Lorsque vous aurez finalement fait votre choix, il vous faudra signer un mandat de vente ou d’achat. Lisez-le avec attention, il peut contenir quelques pièges. Veillez tout d’abord à ce qu’il soit correctement daté. En effet, le client dispose d’un délai de rétractation de 7 jours. La tentation est donc forte pour l’agent d’antidater ce document pour être sûr de conserver son client... Le mandat doit également comporter le montant de la commission qui sera versée à l’agent (environ 5 à 6% du prix de vente). Ce montant ne pourra bien évidemment pas être modifié sans l’accord du client.

3) Contrôler le travail de votre agent immobilier

Une fois le mandat signé, restez vigilant. Pour commencer, l’agent immobilier doit connaître parfaitement le produit qu’il propose. En conséquence, il doit impérativement vous réclamer les pièces suivantes et prendre le temps de les analyser :

  • Titre de propriété,
  • Règlement de copropriété s’il y a lieu,
  • Comptes-rendus d’assemblées générales,
  • Diagnostics.

D’autre part, sa visite doit être détaillée et prolongée. Pas question de rester chez vous 10 minutes en mitraillant avec son appareil photo. Il doit vous interroger sur tout ce que votre logement peut avoir de particulier : installation électrique, plomberie, droit de passage, voisinage...

Grâce à cette analyse et à sa connaissance du marché immobilier local, l’agent immobilier pourra estimer la valeur de votre bien au plus juste. Même s’il vous semble très compétent, n’hésitez pas à vérifier son évaluation, en interrogeant vos voisins, en vous renseignant sur internet, ou en demandant conseil à plusieurs de ses confrères. La plupart du temps, les agences immobilières acceptent de faire des estimations gratuitement, sans que cela vous oblige à signer un mandat. N’ayez donc aucun scrupule à en profiter.

4) Le versement de la commission

Si vous avez suivi nos conseils, vous devriez pouvoir réussir votre vente ou votre achat assez rapidement : un agent immobilier sérieux peut réussir une affaire en moins de 3 mois (sauf cas exceptionnel, recherche rare ou vente d’un bien peu recherché). Prenez alors garde au versement de la commission. La loi prévoit que l’acheteur et le vendeur s’entendent sur le montant versé par chacun. Pourtant, certains professionnels peu scrupuleux n’hésitent pas à gonfler indûment la commission, ou à la faire régler à 100% à la fois par le vendeur et l’acquéreur.

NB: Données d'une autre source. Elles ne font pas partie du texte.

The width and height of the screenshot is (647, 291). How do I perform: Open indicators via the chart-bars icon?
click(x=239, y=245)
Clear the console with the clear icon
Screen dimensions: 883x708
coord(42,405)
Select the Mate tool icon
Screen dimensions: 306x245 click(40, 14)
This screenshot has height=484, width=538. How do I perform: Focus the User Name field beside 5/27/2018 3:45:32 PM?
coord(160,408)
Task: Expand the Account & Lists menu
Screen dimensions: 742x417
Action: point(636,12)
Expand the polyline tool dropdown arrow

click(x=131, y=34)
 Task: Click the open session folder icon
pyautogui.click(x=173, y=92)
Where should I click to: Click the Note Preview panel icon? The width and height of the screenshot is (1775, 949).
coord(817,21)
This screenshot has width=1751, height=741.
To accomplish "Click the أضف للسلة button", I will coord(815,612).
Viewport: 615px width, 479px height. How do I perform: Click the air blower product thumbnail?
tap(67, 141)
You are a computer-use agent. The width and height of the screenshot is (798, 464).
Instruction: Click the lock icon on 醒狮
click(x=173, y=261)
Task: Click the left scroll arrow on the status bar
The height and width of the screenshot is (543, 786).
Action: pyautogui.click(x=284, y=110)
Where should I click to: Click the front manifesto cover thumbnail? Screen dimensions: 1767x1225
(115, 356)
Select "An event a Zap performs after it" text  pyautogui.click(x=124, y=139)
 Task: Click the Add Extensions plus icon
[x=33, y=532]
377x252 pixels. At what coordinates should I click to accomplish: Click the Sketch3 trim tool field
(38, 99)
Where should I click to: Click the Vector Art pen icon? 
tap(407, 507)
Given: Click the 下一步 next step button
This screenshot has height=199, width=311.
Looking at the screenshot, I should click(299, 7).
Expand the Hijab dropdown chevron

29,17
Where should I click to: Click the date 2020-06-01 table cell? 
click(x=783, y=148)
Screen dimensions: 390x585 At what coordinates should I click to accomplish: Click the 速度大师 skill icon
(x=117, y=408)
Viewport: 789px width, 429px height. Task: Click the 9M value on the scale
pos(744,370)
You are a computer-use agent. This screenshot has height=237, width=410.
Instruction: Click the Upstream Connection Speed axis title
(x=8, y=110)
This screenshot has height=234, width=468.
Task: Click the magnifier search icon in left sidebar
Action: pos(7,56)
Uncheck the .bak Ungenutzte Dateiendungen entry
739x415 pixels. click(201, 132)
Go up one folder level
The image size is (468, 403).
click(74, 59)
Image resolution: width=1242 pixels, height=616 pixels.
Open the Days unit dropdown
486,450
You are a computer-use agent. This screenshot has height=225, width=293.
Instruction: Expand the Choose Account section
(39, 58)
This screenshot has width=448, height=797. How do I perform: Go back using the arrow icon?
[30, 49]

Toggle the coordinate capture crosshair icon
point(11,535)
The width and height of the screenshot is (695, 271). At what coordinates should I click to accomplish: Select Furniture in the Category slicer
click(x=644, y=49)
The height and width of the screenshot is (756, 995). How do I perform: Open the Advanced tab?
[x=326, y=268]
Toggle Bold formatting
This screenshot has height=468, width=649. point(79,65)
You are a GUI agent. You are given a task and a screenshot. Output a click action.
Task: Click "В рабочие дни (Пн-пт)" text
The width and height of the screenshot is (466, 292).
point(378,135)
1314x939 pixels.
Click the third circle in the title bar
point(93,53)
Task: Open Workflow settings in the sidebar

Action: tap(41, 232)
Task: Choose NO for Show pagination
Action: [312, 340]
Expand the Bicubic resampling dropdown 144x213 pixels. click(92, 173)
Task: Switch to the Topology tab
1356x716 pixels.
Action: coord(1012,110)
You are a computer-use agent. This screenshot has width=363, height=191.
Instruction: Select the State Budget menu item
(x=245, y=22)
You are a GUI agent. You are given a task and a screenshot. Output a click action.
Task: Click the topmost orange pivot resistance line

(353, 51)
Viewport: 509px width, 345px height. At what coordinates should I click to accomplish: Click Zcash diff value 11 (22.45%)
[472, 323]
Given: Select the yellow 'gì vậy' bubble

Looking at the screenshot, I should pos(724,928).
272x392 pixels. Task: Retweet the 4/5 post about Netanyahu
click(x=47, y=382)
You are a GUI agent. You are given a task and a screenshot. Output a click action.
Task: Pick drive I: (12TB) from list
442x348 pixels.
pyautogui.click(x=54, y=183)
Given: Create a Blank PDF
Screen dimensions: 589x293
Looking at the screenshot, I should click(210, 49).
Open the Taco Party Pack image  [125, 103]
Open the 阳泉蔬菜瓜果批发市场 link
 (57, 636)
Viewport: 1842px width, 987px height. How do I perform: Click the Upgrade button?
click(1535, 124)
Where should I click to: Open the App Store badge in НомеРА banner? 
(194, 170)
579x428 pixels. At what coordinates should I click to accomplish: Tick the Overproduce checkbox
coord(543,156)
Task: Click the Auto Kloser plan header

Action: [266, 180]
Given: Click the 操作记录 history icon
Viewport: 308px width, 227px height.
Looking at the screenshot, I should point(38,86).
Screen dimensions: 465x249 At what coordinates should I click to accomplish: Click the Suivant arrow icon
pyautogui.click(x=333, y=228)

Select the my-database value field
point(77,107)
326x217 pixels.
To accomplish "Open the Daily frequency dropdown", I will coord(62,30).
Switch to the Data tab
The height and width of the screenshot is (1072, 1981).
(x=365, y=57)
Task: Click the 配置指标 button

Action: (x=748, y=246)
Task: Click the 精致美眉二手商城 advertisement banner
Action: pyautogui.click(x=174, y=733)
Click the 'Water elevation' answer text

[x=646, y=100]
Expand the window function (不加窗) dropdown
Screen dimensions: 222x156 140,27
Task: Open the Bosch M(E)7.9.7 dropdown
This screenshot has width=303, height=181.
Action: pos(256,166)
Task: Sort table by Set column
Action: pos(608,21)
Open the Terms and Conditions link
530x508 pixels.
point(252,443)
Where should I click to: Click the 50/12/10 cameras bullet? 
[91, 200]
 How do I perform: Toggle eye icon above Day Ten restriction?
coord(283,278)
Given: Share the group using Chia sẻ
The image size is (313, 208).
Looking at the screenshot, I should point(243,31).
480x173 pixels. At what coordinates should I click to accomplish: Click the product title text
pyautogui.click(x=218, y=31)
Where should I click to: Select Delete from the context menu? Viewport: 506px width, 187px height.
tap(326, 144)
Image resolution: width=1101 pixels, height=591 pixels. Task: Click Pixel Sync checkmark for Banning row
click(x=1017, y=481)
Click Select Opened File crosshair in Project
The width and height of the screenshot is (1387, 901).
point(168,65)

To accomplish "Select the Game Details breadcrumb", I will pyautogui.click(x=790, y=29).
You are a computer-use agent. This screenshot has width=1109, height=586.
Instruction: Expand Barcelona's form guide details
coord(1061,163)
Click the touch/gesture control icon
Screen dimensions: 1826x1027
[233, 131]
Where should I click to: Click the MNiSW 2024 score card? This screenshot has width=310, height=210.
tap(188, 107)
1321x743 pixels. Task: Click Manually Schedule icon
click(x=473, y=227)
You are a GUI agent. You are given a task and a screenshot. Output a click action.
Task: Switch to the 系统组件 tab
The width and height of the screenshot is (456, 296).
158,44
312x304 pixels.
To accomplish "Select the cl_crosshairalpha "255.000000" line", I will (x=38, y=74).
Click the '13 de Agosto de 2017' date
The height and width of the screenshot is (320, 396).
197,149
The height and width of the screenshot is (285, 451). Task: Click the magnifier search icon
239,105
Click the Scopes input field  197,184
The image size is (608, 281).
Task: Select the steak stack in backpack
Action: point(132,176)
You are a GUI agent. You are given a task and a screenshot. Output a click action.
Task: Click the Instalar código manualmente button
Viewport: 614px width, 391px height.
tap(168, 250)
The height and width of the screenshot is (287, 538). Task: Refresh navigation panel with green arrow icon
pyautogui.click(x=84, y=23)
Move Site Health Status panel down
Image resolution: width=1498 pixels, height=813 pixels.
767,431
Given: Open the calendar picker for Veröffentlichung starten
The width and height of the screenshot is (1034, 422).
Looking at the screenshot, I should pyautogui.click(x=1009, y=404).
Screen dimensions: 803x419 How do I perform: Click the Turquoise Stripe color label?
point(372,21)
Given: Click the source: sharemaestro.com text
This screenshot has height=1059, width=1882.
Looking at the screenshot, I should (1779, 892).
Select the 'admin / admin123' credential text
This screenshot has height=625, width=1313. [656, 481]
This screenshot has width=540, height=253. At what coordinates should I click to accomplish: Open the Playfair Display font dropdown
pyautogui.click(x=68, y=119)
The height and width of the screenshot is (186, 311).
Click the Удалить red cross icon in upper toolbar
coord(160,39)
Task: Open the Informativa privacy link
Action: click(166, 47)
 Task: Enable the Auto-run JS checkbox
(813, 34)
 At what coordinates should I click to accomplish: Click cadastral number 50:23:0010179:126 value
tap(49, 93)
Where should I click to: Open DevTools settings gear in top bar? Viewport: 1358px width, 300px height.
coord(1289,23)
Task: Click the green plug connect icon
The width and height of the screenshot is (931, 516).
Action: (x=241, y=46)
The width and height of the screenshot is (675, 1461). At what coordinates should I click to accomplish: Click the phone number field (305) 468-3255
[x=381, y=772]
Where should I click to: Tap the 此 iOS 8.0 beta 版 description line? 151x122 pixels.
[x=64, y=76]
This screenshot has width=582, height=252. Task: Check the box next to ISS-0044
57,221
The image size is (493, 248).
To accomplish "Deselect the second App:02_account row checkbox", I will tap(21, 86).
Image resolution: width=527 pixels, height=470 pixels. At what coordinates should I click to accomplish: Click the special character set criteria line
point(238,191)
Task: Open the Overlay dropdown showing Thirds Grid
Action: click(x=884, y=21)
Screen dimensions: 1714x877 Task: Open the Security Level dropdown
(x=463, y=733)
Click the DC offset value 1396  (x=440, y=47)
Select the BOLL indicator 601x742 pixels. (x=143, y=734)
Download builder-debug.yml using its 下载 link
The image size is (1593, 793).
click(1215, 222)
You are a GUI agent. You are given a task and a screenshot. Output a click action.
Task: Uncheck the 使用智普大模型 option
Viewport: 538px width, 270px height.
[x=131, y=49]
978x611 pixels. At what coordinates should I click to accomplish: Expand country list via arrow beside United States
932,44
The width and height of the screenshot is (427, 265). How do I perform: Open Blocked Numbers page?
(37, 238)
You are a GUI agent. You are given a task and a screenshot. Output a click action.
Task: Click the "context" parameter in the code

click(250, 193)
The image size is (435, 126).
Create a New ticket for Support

Le marché immobilier actuel étant fortement déficitaire en offres par rapport à la demande, il ne devrait pas être très compliqué pour un vendeur de trouver des acheteurs motivés et solvables. Pourtant, plus de la moitié des transactions immobilières passent par une agence (60% en 2005 d’après les statistiques du ministère du Logement, contre 10% de transactions par un notaire et 30% sans intermédiaire). La concurrence des sites spécialisés sur internet ne semble donc pas altérer la bonne santé de ce secteur.